How do different thinning methods influence spatial tree diversity in mixed forest stands of planted Norway spruce (Picea abies L.) and naturally regenerated birch (Betula spp.) in southern Sweden?

Abstract

Forest biomass has become a viable alternative energy source for replacing fossil fuels, particularly after the European Union acknowledged its sustainability status. To reach zero net greenhouse gas emissions by 2045 in Sweden, new efficient methods of biomass extraction, such as geometrical biomass thinnings, are being explored and tested. These machine-based methods involve the extraction of above-ground biomass in narrow, 1–2 m-wide strips between extraction racks.

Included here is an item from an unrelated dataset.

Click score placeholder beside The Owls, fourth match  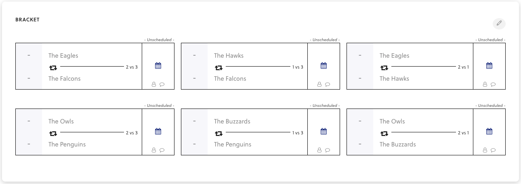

While evidence-based optimization of biomass extraction mostly focuses on time- and cost-efficiency and on stand growth, criteria such as tree diversity are often overlooked. However, with ongoing climate change, tree diversity is crucial to strengthening the resilience and productivity of future forests, which also enhance the provision of ecosystem services and overall biological diversity. Therefore, we studied the effects of different biomass thinning strategies on spatial tree diversity in southern Sweden using nearest-neighbour summary statistics. We found scientific evidence that different geometrical designs of biomass thinning, especially in 1 or 2 m-wide strips, resulted in higher spatial tree diversity compared to conventional biomass thinning. Hence, in mixed conifer-broadleaved forests, biomass thinning in 1 or 2 m-wide strips is recommended for maintaining spatial tree diversity.